Активность президента во внешней политике отличалась особой жесткостью. По мнению критиков, как тогда, так и позже, в нём присутствовал потенциально опасный мачизм. Некоторые считали, что этот мачизм был вызван его воспитанием в семье, где царила жестокая конкуренция. Роберт тоже проявлял его. Другие объясняли это его потребностью доказать, что он, самый молодой избранный президент в истории Америки, достоин своего поста. Какими бы ни были источники, Кеннеди проявлял сильное желание продемонстрировать свою силу. Встретить кризис и победить — значит продемонстрировать свою силу и утвердить свою мужественность. Готовясь в мае к встрече на высшем уровне с Хрущевым, он сказал: «Я должен показать ему, что мы можем быть такими же жесткими, как он…Я должен сесть и дать ему понять, с кем он имеет дело».[1250]
НИЧТО НЕ ОБНАЖИЛО эти тенденции более ярко, чем попытка Кеннеди свергнуть Фиделя Кастро. План, который он и его ретивые советники в конечном итоге осуществили, — вторжение в Залив Свиней на южном побережье Кубы — состоялся 17 апреля, менее чем через три месяца после дня инаугурации. Вторжение стало одной из самых провальных военных авантюр в современной американской истории.
У Кеннеди были простые мотивы для одобрения атаки. Как и Эйзенхауэра, который в январе разорвал дипломатические отношения с Кубой, его возмущали непостоянство Кастро, его яростная антиамериканская риторика и его растущее сближение с Советским Союзом. Близкие к Кеннеди люди, в частности его отец и сенатор Джордж Сматерс из Флориды, призывали его избавиться от Кастро, пока Советский Союз не создал виртуальный сателлит у побережья Флориды. Колумнисты и редакционные писатели ещё больше раздували из мухи слона. Кроме того, Айк дал разрешение на подготовку нападающих. Для Кеннеди, активиста по темпераменту, было очень заманчиво их задействовать.[1251]

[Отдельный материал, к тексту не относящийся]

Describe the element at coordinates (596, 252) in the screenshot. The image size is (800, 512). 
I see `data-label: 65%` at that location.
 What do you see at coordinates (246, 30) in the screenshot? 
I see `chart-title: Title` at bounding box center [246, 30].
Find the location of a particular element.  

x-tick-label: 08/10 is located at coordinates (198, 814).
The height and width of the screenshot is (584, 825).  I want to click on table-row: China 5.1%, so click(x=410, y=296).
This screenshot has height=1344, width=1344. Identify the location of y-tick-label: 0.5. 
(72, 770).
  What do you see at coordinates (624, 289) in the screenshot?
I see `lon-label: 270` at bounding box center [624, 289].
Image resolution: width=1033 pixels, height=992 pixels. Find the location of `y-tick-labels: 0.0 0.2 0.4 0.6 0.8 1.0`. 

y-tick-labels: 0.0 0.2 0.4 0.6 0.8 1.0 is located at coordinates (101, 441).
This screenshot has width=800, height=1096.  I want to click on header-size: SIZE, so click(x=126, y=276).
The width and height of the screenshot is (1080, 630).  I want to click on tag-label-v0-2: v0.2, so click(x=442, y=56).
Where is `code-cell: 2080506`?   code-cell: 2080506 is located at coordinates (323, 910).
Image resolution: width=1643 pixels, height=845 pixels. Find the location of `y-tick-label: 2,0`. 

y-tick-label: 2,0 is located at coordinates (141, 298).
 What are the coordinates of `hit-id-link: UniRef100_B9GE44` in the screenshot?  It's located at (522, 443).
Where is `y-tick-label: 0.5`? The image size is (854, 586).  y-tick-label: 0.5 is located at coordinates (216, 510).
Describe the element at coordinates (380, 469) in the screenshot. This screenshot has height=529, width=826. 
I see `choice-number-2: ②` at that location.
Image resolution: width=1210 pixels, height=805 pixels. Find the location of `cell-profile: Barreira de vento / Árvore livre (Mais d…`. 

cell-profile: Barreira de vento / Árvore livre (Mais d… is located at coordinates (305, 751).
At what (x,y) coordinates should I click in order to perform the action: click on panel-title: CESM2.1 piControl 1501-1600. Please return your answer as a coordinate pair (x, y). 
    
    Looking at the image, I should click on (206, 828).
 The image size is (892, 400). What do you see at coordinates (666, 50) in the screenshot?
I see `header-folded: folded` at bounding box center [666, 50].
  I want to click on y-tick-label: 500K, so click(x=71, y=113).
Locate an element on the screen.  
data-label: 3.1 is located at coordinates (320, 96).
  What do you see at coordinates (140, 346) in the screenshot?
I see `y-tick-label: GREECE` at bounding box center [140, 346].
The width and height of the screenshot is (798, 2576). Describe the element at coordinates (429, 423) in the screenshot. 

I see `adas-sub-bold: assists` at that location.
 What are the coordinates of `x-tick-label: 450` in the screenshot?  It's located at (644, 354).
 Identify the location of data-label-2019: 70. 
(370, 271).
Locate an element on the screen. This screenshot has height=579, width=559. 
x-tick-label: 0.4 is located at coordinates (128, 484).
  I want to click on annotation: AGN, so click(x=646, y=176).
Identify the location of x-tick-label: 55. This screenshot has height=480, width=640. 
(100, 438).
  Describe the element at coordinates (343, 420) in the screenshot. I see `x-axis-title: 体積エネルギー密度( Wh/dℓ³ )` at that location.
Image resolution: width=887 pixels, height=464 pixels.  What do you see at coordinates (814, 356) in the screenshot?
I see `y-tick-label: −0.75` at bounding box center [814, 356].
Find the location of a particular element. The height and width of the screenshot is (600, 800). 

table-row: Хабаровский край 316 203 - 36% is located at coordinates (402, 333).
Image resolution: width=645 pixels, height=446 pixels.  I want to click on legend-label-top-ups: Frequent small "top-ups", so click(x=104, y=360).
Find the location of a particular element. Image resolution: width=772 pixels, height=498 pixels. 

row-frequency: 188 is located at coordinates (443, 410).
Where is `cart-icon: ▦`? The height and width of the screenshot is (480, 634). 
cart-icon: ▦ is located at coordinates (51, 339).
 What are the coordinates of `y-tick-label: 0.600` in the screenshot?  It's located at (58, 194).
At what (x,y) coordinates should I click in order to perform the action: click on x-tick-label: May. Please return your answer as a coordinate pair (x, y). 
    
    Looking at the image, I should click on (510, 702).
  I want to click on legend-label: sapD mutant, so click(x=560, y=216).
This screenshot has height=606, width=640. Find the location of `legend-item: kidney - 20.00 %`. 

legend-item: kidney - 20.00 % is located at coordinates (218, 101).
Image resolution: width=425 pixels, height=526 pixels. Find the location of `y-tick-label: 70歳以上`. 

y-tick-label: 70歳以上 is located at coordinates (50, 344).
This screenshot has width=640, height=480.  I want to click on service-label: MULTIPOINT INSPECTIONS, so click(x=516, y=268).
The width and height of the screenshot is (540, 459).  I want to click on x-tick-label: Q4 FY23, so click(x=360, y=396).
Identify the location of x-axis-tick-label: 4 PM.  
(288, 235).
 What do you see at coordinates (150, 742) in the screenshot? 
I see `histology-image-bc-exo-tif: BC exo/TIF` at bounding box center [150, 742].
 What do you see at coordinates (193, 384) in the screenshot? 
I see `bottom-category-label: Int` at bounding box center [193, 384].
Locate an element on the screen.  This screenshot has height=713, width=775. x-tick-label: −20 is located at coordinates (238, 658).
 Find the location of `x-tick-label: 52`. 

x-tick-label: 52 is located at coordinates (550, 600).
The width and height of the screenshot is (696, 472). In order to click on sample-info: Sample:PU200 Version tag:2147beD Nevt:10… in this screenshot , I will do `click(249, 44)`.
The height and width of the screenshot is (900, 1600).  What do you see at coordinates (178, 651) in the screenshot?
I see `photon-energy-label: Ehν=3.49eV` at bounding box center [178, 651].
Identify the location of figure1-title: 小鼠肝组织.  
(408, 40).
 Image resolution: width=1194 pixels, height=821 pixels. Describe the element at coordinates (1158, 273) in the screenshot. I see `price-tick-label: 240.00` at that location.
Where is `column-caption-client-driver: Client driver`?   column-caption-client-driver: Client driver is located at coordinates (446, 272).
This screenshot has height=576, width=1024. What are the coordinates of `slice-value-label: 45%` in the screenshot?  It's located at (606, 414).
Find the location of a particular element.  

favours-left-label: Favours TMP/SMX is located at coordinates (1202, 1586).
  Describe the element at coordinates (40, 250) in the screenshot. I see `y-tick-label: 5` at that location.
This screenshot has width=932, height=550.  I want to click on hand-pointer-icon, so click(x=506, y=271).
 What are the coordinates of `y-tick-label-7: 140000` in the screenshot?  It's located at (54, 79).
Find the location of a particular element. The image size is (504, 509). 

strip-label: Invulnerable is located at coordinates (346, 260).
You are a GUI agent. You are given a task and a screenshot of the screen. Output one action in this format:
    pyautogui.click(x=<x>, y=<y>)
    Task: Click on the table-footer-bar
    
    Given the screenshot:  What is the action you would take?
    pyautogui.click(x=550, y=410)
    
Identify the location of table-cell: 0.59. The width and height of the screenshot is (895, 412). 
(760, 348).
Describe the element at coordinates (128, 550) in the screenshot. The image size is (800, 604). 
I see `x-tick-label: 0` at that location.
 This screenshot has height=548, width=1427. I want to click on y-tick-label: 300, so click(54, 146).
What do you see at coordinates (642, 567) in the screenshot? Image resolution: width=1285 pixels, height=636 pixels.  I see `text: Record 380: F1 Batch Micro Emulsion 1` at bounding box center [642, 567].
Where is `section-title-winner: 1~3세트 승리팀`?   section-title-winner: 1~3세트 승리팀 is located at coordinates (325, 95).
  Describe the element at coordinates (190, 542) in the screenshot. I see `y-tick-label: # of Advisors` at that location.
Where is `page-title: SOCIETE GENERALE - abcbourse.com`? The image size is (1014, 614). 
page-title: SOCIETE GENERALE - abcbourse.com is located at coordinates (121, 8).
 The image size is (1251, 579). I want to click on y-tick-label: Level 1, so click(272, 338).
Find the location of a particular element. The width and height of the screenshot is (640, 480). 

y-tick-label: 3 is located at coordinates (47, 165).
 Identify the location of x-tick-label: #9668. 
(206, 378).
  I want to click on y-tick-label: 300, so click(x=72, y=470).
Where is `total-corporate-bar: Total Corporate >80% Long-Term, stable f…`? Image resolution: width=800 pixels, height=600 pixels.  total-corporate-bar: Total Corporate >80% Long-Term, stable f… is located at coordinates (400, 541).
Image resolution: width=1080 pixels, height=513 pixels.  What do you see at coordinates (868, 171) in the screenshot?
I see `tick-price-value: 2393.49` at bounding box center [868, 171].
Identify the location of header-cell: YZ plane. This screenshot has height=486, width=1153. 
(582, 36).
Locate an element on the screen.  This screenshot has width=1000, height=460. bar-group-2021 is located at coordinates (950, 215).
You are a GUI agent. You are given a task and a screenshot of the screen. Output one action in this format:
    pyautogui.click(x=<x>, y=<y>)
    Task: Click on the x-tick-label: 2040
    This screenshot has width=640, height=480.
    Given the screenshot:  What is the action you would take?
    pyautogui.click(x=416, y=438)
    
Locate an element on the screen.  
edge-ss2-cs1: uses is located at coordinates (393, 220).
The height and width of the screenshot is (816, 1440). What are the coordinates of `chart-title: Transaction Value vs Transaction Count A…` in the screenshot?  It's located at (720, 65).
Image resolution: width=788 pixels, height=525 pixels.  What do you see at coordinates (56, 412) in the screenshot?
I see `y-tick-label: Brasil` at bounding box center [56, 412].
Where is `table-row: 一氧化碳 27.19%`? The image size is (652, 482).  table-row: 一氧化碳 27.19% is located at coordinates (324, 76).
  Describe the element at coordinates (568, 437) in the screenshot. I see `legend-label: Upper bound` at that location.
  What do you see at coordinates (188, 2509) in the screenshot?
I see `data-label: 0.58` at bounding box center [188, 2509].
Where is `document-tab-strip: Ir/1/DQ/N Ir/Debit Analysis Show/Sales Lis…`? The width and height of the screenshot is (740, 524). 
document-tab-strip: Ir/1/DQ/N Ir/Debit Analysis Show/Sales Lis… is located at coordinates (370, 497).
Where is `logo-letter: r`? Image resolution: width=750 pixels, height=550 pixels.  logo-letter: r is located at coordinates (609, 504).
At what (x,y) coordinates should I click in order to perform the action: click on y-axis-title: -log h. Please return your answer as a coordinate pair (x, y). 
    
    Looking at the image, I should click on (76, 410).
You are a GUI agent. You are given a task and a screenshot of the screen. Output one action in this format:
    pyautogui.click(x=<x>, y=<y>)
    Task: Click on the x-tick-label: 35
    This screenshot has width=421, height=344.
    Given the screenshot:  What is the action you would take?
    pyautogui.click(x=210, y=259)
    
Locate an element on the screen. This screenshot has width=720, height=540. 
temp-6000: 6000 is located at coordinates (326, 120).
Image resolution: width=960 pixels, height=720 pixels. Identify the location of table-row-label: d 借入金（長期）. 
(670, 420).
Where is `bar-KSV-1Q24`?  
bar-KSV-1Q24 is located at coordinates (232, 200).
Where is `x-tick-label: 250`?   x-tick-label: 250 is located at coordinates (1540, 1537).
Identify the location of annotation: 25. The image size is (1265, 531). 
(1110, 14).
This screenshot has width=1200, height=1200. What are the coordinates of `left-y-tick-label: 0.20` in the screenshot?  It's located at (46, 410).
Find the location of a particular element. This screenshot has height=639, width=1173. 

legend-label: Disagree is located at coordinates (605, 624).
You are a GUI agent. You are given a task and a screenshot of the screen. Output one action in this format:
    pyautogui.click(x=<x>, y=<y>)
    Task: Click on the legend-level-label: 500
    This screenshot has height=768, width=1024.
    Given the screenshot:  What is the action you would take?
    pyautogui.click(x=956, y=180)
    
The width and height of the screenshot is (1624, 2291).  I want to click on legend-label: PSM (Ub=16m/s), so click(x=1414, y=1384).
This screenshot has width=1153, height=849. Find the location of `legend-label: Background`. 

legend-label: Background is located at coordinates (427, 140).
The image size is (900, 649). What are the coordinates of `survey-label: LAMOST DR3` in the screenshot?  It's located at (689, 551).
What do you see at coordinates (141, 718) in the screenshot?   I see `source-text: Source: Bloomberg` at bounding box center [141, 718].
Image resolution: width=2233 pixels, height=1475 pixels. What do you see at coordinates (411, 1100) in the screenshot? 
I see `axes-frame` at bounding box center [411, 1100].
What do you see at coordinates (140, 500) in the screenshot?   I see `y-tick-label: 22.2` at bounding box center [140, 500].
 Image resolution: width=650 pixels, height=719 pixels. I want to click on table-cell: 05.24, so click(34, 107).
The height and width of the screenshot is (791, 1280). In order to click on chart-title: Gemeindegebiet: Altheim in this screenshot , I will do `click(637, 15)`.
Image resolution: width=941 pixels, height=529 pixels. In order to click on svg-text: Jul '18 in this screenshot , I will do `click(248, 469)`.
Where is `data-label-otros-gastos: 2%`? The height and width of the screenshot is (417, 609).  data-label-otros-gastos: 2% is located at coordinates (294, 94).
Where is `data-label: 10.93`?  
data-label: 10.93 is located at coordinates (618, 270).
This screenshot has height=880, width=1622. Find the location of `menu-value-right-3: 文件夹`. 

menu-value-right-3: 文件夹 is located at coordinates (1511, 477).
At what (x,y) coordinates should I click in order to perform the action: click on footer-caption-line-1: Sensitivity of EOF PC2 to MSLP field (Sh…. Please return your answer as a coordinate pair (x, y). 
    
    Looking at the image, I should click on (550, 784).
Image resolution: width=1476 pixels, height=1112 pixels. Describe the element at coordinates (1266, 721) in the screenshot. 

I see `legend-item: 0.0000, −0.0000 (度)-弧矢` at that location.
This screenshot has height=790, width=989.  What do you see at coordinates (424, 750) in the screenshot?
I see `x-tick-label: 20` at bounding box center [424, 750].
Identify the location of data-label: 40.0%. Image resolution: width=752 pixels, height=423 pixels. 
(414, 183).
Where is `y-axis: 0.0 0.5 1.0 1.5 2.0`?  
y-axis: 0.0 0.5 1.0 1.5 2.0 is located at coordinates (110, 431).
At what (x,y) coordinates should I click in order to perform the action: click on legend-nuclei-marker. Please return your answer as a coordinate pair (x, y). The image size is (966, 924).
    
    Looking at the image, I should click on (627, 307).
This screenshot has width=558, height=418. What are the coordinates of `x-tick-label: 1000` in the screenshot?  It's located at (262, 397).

Пока советники планировали нападение на Кубу, некоторые правительственные чиновники высказывали сомнения. Среди них были такие либералы, как Артур Шлезингер-младший и Адлай Стивенсон, которого Кеннеди назначил послом Соединенных Штатов в ООН. Ещё одним сомневающимся был Боулз, который писал Раску: «Тайная операция плохо служит нашим национальным интересам… Это… было бы актом войны». Комендант корпуса морской пехоты Дэвид Шоуп прозорливо предупреждал, что Куба — большой остров (800 миль в длину), который будет очень трудно завоевать. Шлезингер напрямую передал свои сомнения Кеннеди. Так же поступил и Дж. Уильям Фулбрайт, председатель сенатского комитета по международным отношениям, который настаивал на том, что американское вторжение нарушит устав Организации американских государств (OAS). «Оказывать этой деятельности даже скрытую поддержку», — сказал он, — «это созвучно с лицемерием и цинизмом, за которые Соединенные Штаты постоянно осуждают Советский Союз».[1252] Куба, по словам Фулбрайта, была «занозой в плоти, но не кинжалом в сердце».[1253]